(Stored items)

........

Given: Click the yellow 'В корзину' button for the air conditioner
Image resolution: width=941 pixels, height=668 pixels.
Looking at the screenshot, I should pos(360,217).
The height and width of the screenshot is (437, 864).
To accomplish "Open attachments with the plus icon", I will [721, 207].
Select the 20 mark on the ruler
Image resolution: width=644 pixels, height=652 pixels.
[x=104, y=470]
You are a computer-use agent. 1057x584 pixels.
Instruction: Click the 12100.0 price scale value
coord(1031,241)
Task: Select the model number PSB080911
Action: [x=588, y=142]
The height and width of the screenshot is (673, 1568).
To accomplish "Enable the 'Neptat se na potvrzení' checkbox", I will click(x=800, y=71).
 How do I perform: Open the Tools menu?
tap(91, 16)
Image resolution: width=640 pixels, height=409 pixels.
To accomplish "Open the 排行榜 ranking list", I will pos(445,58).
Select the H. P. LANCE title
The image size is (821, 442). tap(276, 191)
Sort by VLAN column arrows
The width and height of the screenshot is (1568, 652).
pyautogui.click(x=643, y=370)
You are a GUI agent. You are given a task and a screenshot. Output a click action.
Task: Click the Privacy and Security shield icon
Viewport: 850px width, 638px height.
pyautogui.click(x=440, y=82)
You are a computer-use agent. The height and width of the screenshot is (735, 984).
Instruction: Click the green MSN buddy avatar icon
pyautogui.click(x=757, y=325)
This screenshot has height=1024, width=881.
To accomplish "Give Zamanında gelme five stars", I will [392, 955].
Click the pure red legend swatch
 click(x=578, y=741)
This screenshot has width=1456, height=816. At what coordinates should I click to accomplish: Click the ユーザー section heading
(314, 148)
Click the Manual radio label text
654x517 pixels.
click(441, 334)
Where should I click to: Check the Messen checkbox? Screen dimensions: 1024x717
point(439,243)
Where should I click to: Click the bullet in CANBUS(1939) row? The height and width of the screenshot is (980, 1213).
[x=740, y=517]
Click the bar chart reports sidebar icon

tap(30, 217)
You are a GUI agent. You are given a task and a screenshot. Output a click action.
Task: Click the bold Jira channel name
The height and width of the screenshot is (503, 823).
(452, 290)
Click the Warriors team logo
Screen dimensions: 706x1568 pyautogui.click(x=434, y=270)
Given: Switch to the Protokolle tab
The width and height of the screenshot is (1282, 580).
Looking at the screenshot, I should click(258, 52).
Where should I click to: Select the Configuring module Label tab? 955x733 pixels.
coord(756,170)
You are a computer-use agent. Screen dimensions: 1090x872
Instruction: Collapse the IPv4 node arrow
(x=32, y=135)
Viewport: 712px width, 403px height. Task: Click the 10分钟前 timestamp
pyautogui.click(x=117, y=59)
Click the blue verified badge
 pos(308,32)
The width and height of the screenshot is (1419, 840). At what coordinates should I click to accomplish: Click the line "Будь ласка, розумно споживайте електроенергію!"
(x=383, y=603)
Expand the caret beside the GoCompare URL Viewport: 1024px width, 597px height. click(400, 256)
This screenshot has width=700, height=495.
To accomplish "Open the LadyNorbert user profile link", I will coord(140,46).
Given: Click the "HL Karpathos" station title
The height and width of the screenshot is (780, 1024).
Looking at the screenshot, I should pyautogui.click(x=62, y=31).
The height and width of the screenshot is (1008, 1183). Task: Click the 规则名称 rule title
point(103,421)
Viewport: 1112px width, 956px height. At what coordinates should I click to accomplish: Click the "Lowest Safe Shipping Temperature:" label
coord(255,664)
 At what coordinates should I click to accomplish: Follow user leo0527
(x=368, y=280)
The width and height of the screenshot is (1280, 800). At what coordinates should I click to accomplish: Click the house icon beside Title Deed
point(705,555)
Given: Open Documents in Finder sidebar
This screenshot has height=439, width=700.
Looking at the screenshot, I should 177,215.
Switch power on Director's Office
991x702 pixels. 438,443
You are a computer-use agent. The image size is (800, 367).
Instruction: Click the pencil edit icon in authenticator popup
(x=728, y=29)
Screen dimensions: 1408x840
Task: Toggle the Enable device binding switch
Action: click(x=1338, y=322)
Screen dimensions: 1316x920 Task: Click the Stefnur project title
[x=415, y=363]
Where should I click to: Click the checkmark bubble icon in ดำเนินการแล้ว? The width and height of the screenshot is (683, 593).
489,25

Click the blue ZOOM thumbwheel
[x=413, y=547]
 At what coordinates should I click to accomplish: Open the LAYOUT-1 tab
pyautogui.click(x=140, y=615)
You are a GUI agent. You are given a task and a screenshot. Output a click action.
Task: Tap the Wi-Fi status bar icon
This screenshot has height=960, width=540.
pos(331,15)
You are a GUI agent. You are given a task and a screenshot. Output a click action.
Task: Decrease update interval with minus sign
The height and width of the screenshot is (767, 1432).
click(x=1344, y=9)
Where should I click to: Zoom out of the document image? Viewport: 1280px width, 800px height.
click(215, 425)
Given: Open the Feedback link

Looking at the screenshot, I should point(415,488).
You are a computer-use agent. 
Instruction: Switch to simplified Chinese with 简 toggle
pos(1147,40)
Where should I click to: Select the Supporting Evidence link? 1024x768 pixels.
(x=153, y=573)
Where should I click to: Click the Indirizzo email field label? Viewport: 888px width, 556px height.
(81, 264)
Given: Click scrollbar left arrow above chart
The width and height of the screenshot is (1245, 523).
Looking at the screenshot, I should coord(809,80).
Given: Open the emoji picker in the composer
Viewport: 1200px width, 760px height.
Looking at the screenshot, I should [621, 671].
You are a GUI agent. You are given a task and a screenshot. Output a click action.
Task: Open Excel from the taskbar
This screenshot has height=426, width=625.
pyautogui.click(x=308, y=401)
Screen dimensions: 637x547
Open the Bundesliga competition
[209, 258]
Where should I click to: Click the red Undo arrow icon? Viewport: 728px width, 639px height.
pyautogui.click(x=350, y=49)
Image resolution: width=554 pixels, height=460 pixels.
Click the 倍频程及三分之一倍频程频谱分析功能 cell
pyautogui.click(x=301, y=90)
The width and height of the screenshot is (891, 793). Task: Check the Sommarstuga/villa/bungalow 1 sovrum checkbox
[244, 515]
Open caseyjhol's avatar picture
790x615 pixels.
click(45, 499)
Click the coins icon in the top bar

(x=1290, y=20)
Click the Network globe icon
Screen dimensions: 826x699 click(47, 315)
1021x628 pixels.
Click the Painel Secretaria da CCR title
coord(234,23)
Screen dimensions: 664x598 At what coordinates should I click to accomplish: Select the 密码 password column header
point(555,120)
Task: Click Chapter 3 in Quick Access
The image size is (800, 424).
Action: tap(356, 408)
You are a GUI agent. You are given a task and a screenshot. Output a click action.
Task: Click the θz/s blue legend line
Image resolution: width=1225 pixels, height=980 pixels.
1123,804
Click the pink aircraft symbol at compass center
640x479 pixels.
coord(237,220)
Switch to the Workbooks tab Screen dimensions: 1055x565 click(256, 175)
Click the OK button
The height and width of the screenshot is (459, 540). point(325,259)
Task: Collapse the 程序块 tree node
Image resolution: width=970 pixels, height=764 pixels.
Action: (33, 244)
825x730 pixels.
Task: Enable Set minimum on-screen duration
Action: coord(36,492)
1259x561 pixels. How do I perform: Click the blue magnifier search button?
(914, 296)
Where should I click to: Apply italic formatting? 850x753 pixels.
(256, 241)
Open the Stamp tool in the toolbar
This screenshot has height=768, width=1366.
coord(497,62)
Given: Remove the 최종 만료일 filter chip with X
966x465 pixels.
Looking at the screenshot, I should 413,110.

........

Please reproduce the records above in their entirety, exactly as given.

** REPLY **
Given: Click the yellow 'В корзину' button for the air conditioner
Image resolution: width=941 pixels, height=668 pixels.
Looking at the screenshot, I should pos(360,217).
The height and width of the screenshot is (437, 864).
To accomplish "Open attachments with the plus icon", I will [721, 207].
Select the 20 mark on the ruler
Image resolution: width=644 pixels, height=652 pixels.
[x=104, y=470]
You are a computer-use agent. 1057x584 pixels.
Instruction: Click the 12100.0 price scale value
coord(1031,241)
Task: Select the model number PSB080911
Action: [x=588, y=142]
The height and width of the screenshot is (673, 1568).
To accomplish "Enable the 'Neptat se na potvrzení' checkbox", I will click(x=800, y=71).
 How do I perform: Open the Tools menu?
tap(91, 16)
Image resolution: width=640 pixels, height=409 pixels.
To accomplish "Open the 排行榜 ranking list", I will pos(445,58).
Select the H. P. LANCE title
The image size is (821, 442). tap(276, 191)
Sort by VLAN column arrows
The width and height of the screenshot is (1568, 652).
pyautogui.click(x=643, y=370)
You are a GUI agent. You are given a task and a screenshot. Output a click action.
Task: Click the Privacy and Security shield icon
Viewport: 850px width, 638px height.
pyautogui.click(x=440, y=82)
You are a computer-use agent. The height and width of the screenshot is (735, 984).
Instruction: Click the green MSN buddy avatar icon
pyautogui.click(x=757, y=325)
This screenshot has height=1024, width=881.
To accomplish "Give Zamanında gelme five stars", I will [392, 955].
Click the pure red legend swatch
 click(x=578, y=741)
This screenshot has width=1456, height=816. At what coordinates should I click to accomplish: Click the ユーザー section heading
(314, 148)
Click the Manual radio label text
654x517 pixels.
click(441, 334)
Where should I click to: Check the Messen checkbox? Screen dimensions: 1024x717
point(439,243)
Where should I click to: Click the bullet in CANBUS(1939) row? The height and width of the screenshot is (980, 1213).
[x=740, y=517]
Click the bar chart reports sidebar icon

tap(30, 217)
You are a GUI agent. You are given a task and a screenshot. Output a click action.
Task: Click the bold Jira channel name
The height and width of the screenshot is (503, 823).
(452, 290)
Click the Warriors team logo
Screen dimensions: 706x1568 pyautogui.click(x=434, y=270)
Given: Switch to the Protokolle tab
The width and height of the screenshot is (1282, 580).
Looking at the screenshot, I should click(258, 52).
Where should I click to: Select the Configuring module Label tab? 955x733 pixels.
coord(756,170)
You are a computer-use agent. Screen dimensions: 1090x872
Instruction: Collapse the IPv4 node arrow
(x=32, y=135)
Viewport: 712px width, 403px height. Task: Click the 10分钟前 timestamp
pyautogui.click(x=117, y=59)
Click the blue verified badge
 pos(308,32)
The width and height of the screenshot is (1419, 840). At what coordinates should I click to accomplish: Click the line "Будь ласка, розумно споживайте електроенергію!"
(x=383, y=603)
Expand the caret beside the GoCompare URL Viewport: 1024px width, 597px height. click(400, 256)
This screenshot has width=700, height=495.
To accomplish "Open the LadyNorbert user profile link", I will coord(140,46).
Given: Click the "HL Karpathos" station title
The height and width of the screenshot is (780, 1024).
Looking at the screenshot, I should pyautogui.click(x=62, y=31).
The height and width of the screenshot is (1008, 1183). Task: Click the 规则名称 rule title
point(103,421)
Viewport: 1112px width, 956px height. At what coordinates should I click to accomplish: Click the "Lowest Safe Shipping Temperature:" label
coord(255,664)
 At what coordinates should I click to accomplish: Follow user leo0527
(x=368, y=280)
The width and height of the screenshot is (1280, 800). At what coordinates should I click to accomplish: Click the house icon beside Title Deed
point(705,555)
Given: Open Documents in Finder sidebar
This screenshot has height=439, width=700.
Looking at the screenshot, I should 177,215.
Switch power on Director's Office
991x702 pixels. 438,443
You are a computer-use agent. The image size is (800, 367).
Instruction: Click the pencil edit icon in authenticator popup
(x=728, y=29)
Screen dimensions: 1408x840
Task: Toggle the Enable device binding switch
Action: click(x=1338, y=322)
Screen dimensions: 1316x920 Task: Click the Stefnur project title
[x=415, y=363]
Where should I click to: Click the checkmark bubble icon in ดำเนินการแล้ว? The width and height of the screenshot is (683, 593).
489,25

Click the blue ZOOM thumbwheel
[x=413, y=547]
 At what coordinates should I click to accomplish: Open the LAYOUT-1 tab
pyautogui.click(x=140, y=615)
You are a GUI agent. You are given a task and a screenshot. Output a click action.
Task: Tap the Wi-Fi status bar icon
This screenshot has height=960, width=540.
pos(331,15)
You are a GUI agent. You are given a task and a screenshot. Output a click action.
Task: Decrease update interval with minus sign
The height and width of the screenshot is (767, 1432).
click(x=1344, y=9)
Where should I click to: Zoom out of the document image? Viewport: 1280px width, 800px height.
click(215, 425)
Given: Open the Feedback link

Looking at the screenshot, I should point(415,488).
You are a computer-use agent. 
Instruction: Switch to simplified Chinese with 简 toggle
pos(1147,40)
Where should I click to: Select the Supporting Evidence link? 1024x768 pixels.
(x=153, y=573)
Where should I click to: Click the Indirizzo email field label? Viewport: 888px width, 556px height.
(81, 264)
Given: Click scrollbar left arrow above chart
The width and height of the screenshot is (1245, 523).
Looking at the screenshot, I should coord(809,80).
Given: Open the emoji picker in the composer
Viewport: 1200px width, 760px height.
Looking at the screenshot, I should [621, 671].
You are a GUI agent. You are given a task and a screenshot. Output a click action.
Task: Open Excel from the taskbar
This screenshot has height=426, width=625.
pyautogui.click(x=308, y=401)
Screen dimensions: 637x547
Open the Bundesliga competition
[209, 258]
Where should I click to: Click the red Undo arrow icon? Viewport: 728px width, 639px height.
pyautogui.click(x=350, y=49)
Image resolution: width=554 pixels, height=460 pixels.
Click the 倍频程及三分之一倍频程频谱分析功能 cell
pyautogui.click(x=301, y=90)
The width and height of the screenshot is (891, 793). Task: Check the Sommarstuga/villa/bungalow 1 sovrum checkbox
[244, 515]
Open caseyjhol's avatar picture
790x615 pixels.
click(45, 499)
Click the coins icon in the top bar

(x=1290, y=20)
Click the Network globe icon
Screen dimensions: 826x699 click(47, 315)
1021x628 pixels.
Click the Painel Secretaria da CCR title
coord(234,23)
Screen dimensions: 664x598 At what coordinates should I click to accomplish: Select the 密码 password column header
point(555,120)
Task: Click Chapter 3 in Quick Access
The image size is (800, 424).
Action: tap(356, 408)
You are a GUI agent. You are given a task and a screenshot. Output a click action.
Task: Click the θz/s blue legend line
Image resolution: width=1225 pixels, height=980 pixels.
1123,804
Click the pink aircraft symbol at compass center
640x479 pixels.
coord(237,220)
Switch to the Workbooks tab Screen dimensions: 1055x565 click(256, 175)
Click the OK button
The height and width of the screenshot is (459, 540). point(325,259)
Task: Collapse the 程序块 tree node
Image resolution: width=970 pixels, height=764 pixels.
Action: (33, 244)
825x730 pixels.
Task: Enable Set minimum on-screen duration
Action: coord(36,492)
1259x561 pixels. How do I perform: Click the blue magnifier search button?
(914, 296)
Where should I click to: Apply italic formatting? 850x753 pixels.
(256, 241)
Open the Stamp tool in the toolbar
This screenshot has height=768, width=1366.
coord(497,62)
Given: Remove the 최종 만료일 filter chip with X
966x465 pixels.
Looking at the screenshot, I should 413,110.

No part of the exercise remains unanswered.